Scrivo questo perché mi è capitato di incontrare due tipologie di ascoltatori, quando racconto la storia di fallimento dell'azienda della mia famiglia: 1. chi è completamente disinteressato e anzi affonda il coltello nella piaga 2. chi fa il paragone tra il fallimento, i propri ricordi ed emozioni a partire dall'ansia, per passare per una propria malattia e arrivare fino al dolore per la morte di un loro caro. Per affrontare un tema pesante come il fallimento ci vuole una scorza dura ed essere ben schermati.

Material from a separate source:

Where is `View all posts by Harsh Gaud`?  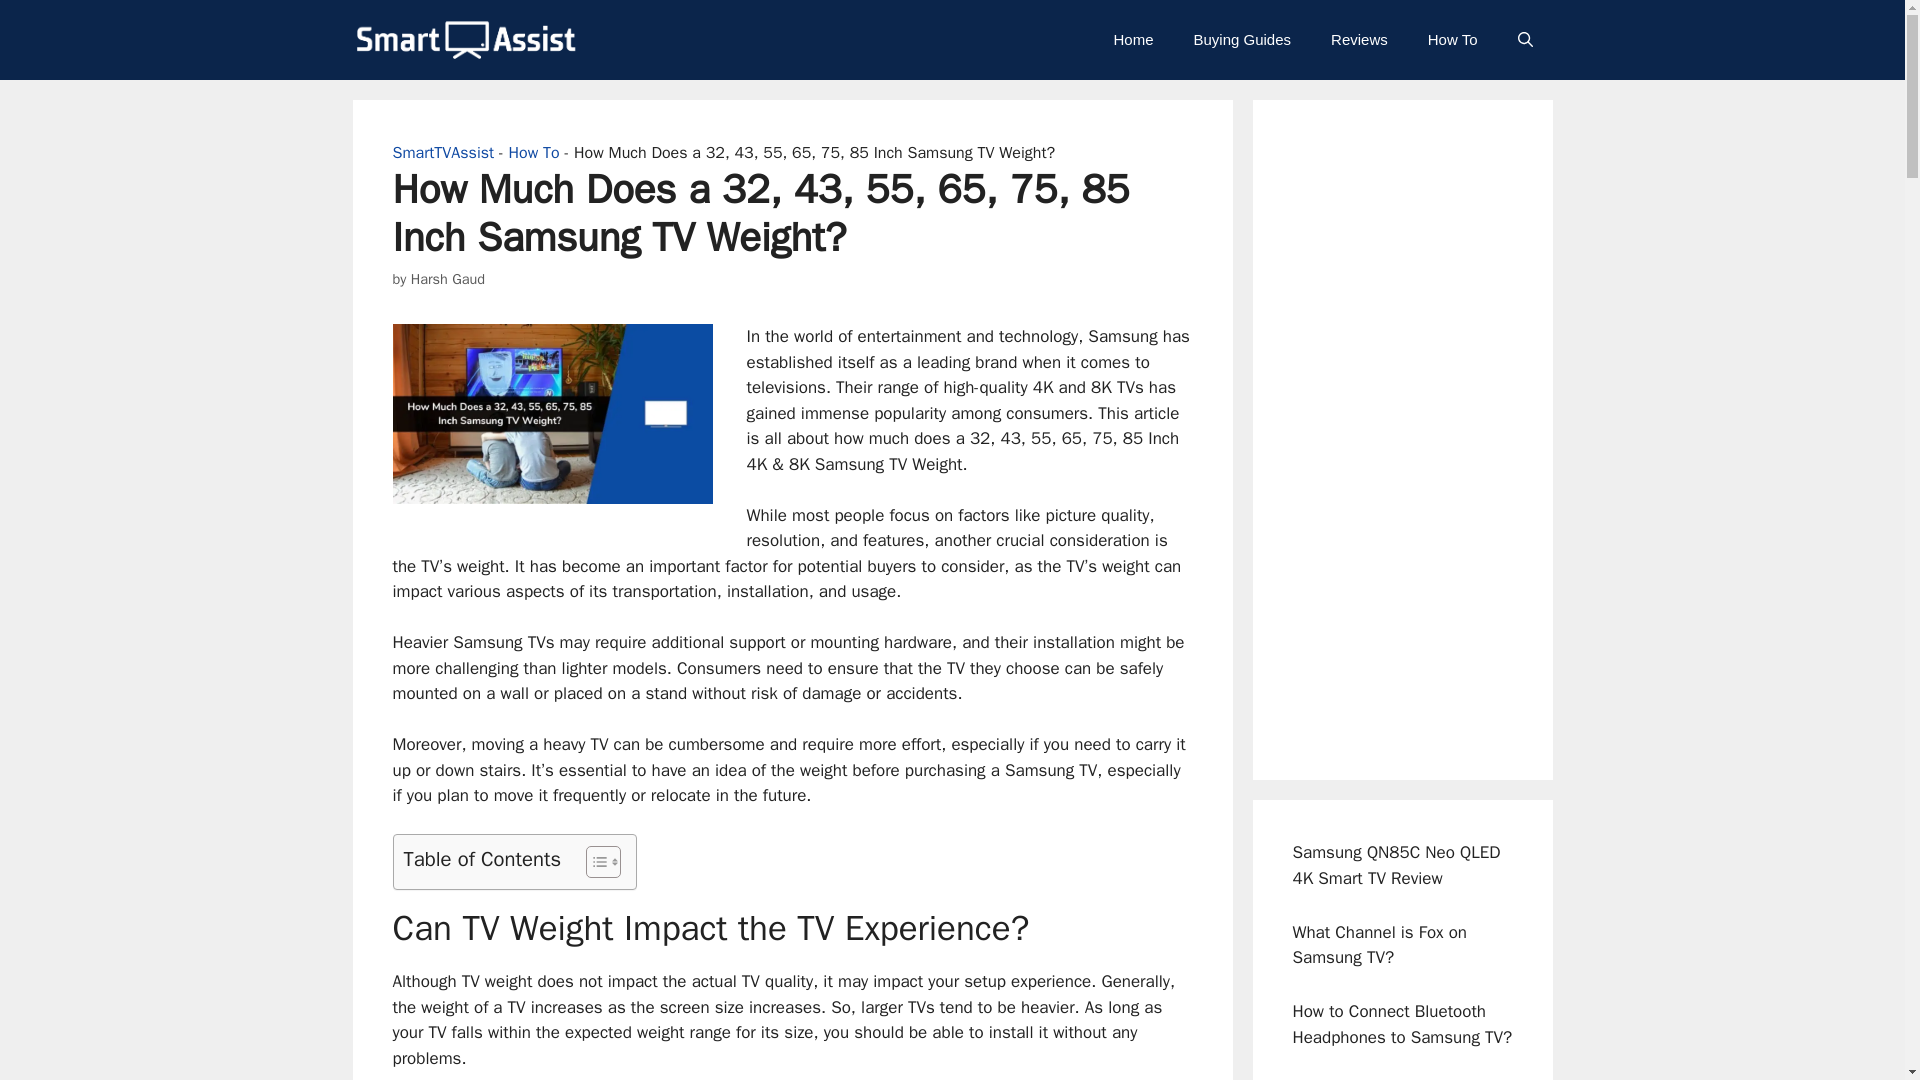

In inglese l'etimologia di "it takes guts" si fa risalire almeno alla metà del 14° secolo, perché l'intestino veniva visto come la sede dello spirito. Storicamente l'intestino era considerato infatti la sede delle emozioni: per il drammaturgo greco Eschilo (Eleusi, 525 a.C. – Gela, 456 a.C.) e per i suoi successori, l'intestino era il luogo delle emozioni estreme, di odio e amore; per gli Ebrei l'intestino era invece la sede della misericordia, pietà, benevolenza, successivamente interpretato anche come "avere cuore".
Interessante notare l'etimologia di "guts" e del suo precursore "bowels", che viene dall'Osco-Umbro "botolus", ovvero "salsiccia" per "piccolo intestino", poi preso in prestito dal latino "botellus" e quindi arrivato fino all'inglese "bowels", intestino.
1 commento:
Su whatsapp un'amica mi ha scritto così riguardo a questo post:
"Trovo bello che tu conservi la curiosità per cose marginali rispetto al tema che tratti, eppure interessanti e dotte."
Sei tu, amica carissima, che riesci a cogliere appieno il senso del mio messaggio di disperazione del blog. Nel fallimento sono confortata solo dallo strumento dello studio, che per fortuna è inalienabile.